While genetic features of mucinous tubular and spindle cell carcinomas have been studied in only a few reports, the genetic profile of papillary renal cell carcinomas has been assessed in several studies, which found that gains of chromosome 7 and 17 and loss of Y may be considered as a genetic hallmark for these variants.
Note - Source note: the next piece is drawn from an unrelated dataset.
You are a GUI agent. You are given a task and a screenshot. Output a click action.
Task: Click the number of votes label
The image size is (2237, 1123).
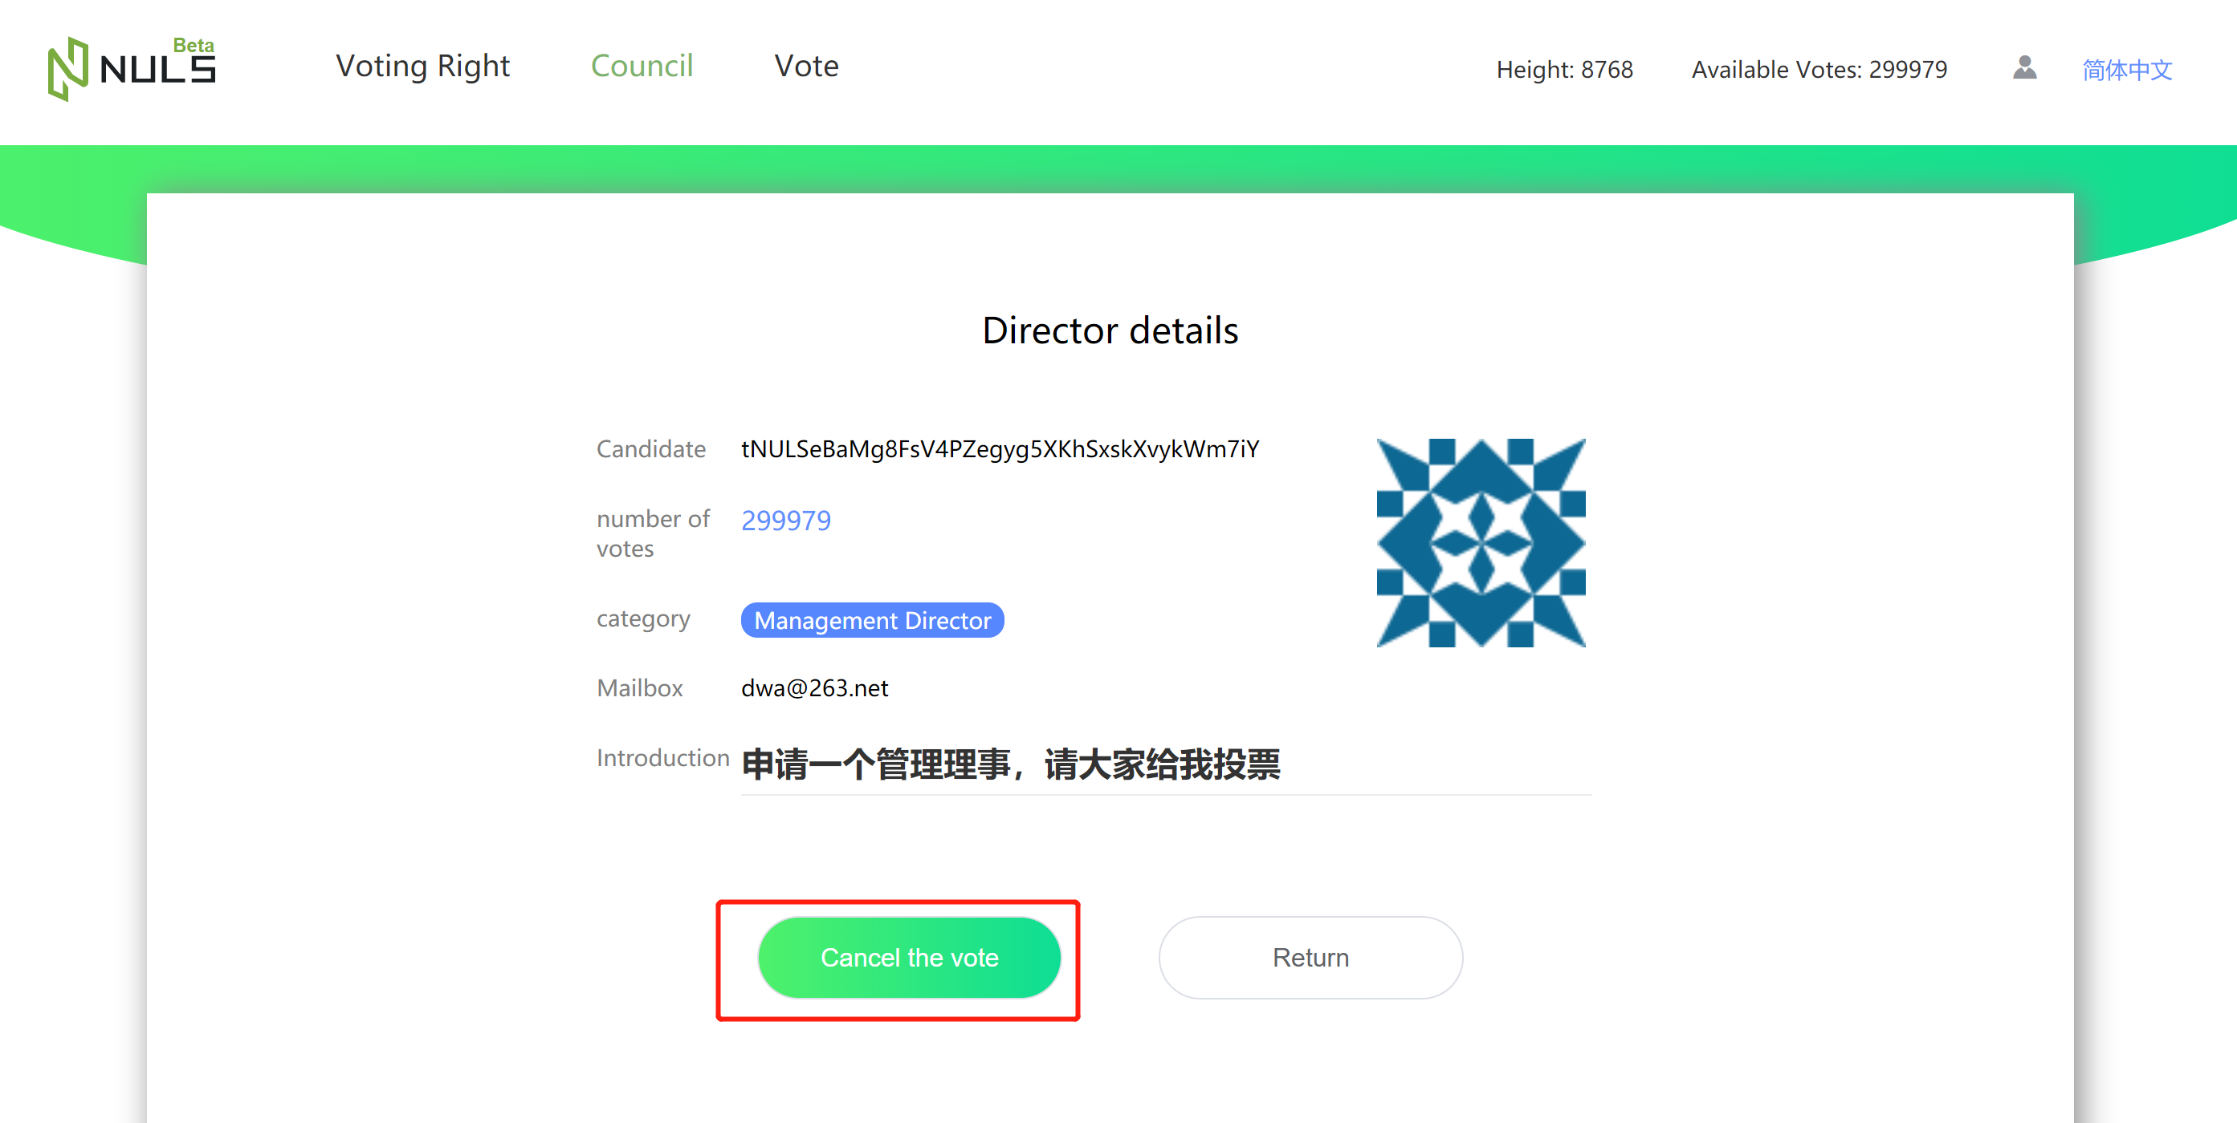point(653,533)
These chromosomal abnormalities occur early in the evolution of papillary renal cell neoplasia and are often associated with further gains of chromosomes 12, 16 and 20.17, 23, 24, 25, 26, 27, 28, 34, 35, 36 The typical gains of chromosome 7 and 17 and loss of Y in papillary renal cell carcinomas have been observed in several FISH-based studies, and FISH analyses with centromeric probes for chromosomes 7, 17 and Y have been previously proposed to have a potential role in the differential diagnosis of papillary renal cell tumors with metanephric adenomas.25, 27, 32, 35, 37 Furthermore, recent studies performed with multicolor FISH confirmed the typical chromosomal abnormalities described in papillary renal cell carcinomas and interphase FISH may be considered as a sensitive and specific technique for a rapid and accurate identification of distinctive genetic abnormalities, that are potentially useful in the distinction of the different histotypes of renal cell carcinomas.38, 39

In conclusion, analysis of chromosomes 7, 17 and Y by FISH with centromeric probes showed that mucinous tubular and spindle cell carcinomas lack the gains of chromosomes 7 and 17 and losses of chromosome Y, that are prevalent in papillary renal cell carcinomas, and may be helpful in the differential diagnosis with classic and sarcomatoid papillary renal cell carcinomas.